Stored entries:
[Start of section]

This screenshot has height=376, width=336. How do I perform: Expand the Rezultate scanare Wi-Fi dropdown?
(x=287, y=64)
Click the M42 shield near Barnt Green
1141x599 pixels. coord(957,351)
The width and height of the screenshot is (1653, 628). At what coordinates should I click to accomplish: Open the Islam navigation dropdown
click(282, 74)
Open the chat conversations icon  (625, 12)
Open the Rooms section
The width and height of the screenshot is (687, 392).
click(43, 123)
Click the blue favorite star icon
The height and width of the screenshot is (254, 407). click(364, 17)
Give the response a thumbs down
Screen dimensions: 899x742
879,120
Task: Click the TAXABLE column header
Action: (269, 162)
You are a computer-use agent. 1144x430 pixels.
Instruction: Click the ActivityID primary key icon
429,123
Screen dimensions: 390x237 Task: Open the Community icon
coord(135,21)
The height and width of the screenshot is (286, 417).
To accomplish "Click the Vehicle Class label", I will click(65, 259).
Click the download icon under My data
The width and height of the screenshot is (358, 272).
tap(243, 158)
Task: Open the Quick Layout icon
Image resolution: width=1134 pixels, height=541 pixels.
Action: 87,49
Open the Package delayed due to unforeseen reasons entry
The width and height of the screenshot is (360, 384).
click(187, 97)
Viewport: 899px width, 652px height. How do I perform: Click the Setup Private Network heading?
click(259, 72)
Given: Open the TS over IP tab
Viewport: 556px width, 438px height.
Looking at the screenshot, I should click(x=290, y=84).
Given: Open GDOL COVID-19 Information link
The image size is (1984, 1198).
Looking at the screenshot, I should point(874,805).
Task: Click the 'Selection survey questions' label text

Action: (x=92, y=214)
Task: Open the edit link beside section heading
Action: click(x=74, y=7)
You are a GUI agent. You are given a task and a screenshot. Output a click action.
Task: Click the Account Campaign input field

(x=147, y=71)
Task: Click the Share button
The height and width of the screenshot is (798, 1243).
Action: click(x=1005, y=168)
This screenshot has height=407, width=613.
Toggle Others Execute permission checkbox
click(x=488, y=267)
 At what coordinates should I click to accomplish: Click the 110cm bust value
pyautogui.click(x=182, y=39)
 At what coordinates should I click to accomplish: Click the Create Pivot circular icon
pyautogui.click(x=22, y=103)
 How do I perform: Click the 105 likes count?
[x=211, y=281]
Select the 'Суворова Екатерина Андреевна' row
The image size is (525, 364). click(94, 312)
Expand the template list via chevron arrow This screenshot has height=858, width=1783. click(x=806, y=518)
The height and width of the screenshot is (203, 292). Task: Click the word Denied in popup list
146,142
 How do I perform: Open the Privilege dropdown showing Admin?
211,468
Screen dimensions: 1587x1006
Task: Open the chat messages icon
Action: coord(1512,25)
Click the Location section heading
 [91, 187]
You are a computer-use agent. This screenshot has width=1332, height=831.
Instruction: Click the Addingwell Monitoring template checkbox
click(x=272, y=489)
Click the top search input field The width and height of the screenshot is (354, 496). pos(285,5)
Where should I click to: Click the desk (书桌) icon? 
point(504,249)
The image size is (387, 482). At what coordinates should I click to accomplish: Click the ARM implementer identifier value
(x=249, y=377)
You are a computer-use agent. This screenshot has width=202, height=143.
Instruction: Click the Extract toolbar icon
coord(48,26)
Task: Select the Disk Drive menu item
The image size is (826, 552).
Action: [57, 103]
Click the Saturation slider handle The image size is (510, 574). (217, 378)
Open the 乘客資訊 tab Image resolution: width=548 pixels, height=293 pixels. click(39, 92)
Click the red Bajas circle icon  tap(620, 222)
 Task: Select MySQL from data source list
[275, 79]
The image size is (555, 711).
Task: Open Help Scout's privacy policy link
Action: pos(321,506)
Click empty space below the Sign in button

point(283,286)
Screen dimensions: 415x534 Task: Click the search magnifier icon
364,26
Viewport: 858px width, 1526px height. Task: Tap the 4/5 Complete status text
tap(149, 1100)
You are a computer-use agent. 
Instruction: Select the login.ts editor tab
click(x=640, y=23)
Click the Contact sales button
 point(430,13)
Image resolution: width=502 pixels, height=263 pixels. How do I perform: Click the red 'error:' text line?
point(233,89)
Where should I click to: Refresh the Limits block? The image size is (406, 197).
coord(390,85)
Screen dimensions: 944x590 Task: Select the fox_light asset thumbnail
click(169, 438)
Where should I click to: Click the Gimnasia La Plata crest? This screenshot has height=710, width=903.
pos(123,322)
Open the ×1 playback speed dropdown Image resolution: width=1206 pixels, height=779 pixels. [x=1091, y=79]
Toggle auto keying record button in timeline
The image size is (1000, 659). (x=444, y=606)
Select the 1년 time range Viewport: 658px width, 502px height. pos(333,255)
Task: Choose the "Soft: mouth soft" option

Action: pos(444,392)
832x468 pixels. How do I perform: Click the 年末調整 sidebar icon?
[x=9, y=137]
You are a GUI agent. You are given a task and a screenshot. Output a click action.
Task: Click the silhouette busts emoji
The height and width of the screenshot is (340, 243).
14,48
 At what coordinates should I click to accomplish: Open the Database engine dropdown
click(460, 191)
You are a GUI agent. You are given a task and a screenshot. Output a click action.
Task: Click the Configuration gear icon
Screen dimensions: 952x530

[End of section]

Retype the records, line for line.

### ANSWER FOR THE TASK
This screenshot has height=376, width=336. How do I perform: Expand the Rezultate scanare Wi-Fi dropdown?
(x=287, y=64)
Click the M42 shield near Barnt Green
1141x599 pixels. coord(957,351)
The width and height of the screenshot is (1653, 628). At what coordinates should I click to accomplish: Open the Islam navigation dropdown
click(282, 74)
Open the chat conversations icon  (625, 12)
Open the Rooms section
The width and height of the screenshot is (687, 392).
click(43, 123)
Click the blue favorite star icon
The height and width of the screenshot is (254, 407). click(364, 17)
Give the response a thumbs down
Screen dimensions: 899x742
879,120
Task: Click the TAXABLE column header
Action: (269, 162)
You are a computer-use agent. 1144x430 pixels.
Instruction: Click the ActivityID primary key icon
429,123
Screen dimensions: 390x237 Task: Open the Community icon
coord(135,21)
The height and width of the screenshot is (286, 417).
To accomplish "Click the Vehicle Class label", I will click(65, 259).
Click the download icon under My data
The width and height of the screenshot is (358, 272).
tap(243, 158)
Task: Open the Quick Layout icon
Image resolution: width=1134 pixels, height=541 pixels.
Action: 87,49
Open the Package delayed due to unforeseen reasons entry
The width and height of the screenshot is (360, 384).
click(187, 97)
Viewport: 899px width, 652px height. How do I perform: Click the Setup Private Network heading?
click(259, 72)
Given: Open the TS over IP tab
Viewport: 556px width, 438px height.
Looking at the screenshot, I should click(x=290, y=84).
Given: Open GDOL COVID-19 Information link
The image size is (1984, 1198).
Looking at the screenshot, I should point(874,805).
Task: Click the 'Selection survey questions' label text

Action: (x=92, y=214)
Task: Open the edit link beside section heading
Action: click(x=74, y=7)
You are a GUI agent. You are given a task and a screenshot. Output a click action.
Task: Click the Account Campaign input field

(x=147, y=71)
Task: Click the Share button
The height and width of the screenshot is (798, 1243).
Action: click(x=1005, y=168)
This screenshot has height=407, width=613.
Toggle Others Execute permission checkbox
click(x=488, y=267)
 At what coordinates should I click to accomplish: Click the 110cm bust value
pyautogui.click(x=182, y=39)
 At what coordinates should I click to accomplish: Click the Create Pivot circular icon
pyautogui.click(x=22, y=103)
 How do I perform: Click the 105 likes count?
[x=211, y=281]
Select the 'Суворова Екатерина Андреевна' row
The image size is (525, 364). click(94, 312)
Expand the template list via chevron arrow This screenshot has height=858, width=1783. click(x=806, y=518)
The height and width of the screenshot is (203, 292). Task: Click the word Denied in popup list
146,142
 How do I perform: Open the Privilege dropdown showing Admin?
211,468
Screen dimensions: 1587x1006
Task: Open the chat messages icon
Action: coord(1512,25)
Click the Location section heading
 [91, 187]
You are a computer-use agent. This screenshot has width=1332, height=831.
Instruction: Click the Addingwell Monitoring template checkbox
click(x=272, y=489)
Click the top search input field The width and height of the screenshot is (354, 496). pos(285,5)
Where should I click to: Click the desk (书桌) icon? 
point(504,249)
The image size is (387, 482). At what coordinates should I click to accomplish: Click the ARM implementer identifier value
(x=249, y=377)
You are a computer-use agent. This screenshot has width=202, height=143.
Instruction: Click the Extract toolbar icon
coord(48,26)
Task: Select the Disk Drive menu item
The image size is (826, 552).
Action: [57, 103]
Click the Saturation slider handle The image size is (510, 574). (217, 378)
Open the 乘客資訊 tab Image resolution: width=548 pixels, height=293 pixels. click(39, 92)
Click the red Bajas circle icon  tap(620, 222)
 Task: Select MySQL from data source list
[275, 79]
The image size is (555, 711).
Task: Open Help Scout's privacy policy link
Action: pos(321,506)
Click empty space below the Sign in button

point(283,286)
Screen dimensions: 415x534 Task: Click the search magnifier icon
364,26
Viewport: 858px width, 1526px height. Task: Tap the 4/5 Complete status text
tap(149, 1100)
You are a computer-use agent. 
Instruction: Select the login.ts editor tab
click(x=640, y=23)
Click the Contact sales button
 point(430,13)
Image resolution: width=502 pixels, height=263 pixels. How do I perform: Click the red 'error:' text line?
point(233,89)
Where should I click to: Refresh the Limits block? The image size is (406, 197).
coord(390,85)
Screen dimensions: 944x590 Task: Select the fox_light asset thumbnail
click(169, 438)
Where should I click to: Click the Gimnasia La Plata crest? This screenshot has height=710, width=903.
pos(123,322)
Open the ×1 playback speed dropdown Image resolution: width=1206 pixels, height=779 pixels. [x=1091, y=79]
Toggle auto keying record button in timeline
The image size is (1000, 659). (x=444, y=606)
Select the 1년 time range Viewport: 658px width, 502px height. pos(333,255)
Task: Choose the "Soft: mouth soft" option

Action: pos(444,392)
832x468 pixels. How do I perform: Click the 年末調整 sidebar icon?
[x=9, y=137]
You are a GUI agent. You are given a task and a screenshot. Output a click action.
Task: Click the silhouette busts emoji
The height and width of the screenshot is (340, 243).
14,48
 At what coordinates should I click to accomplish: Open the Database engine dropdown
click(460, 191)
You are a GUI agent. You are given a task and a screenshot. Output a click action.
Task: Click the Configuration gear icon
Screen dimensions: 952x530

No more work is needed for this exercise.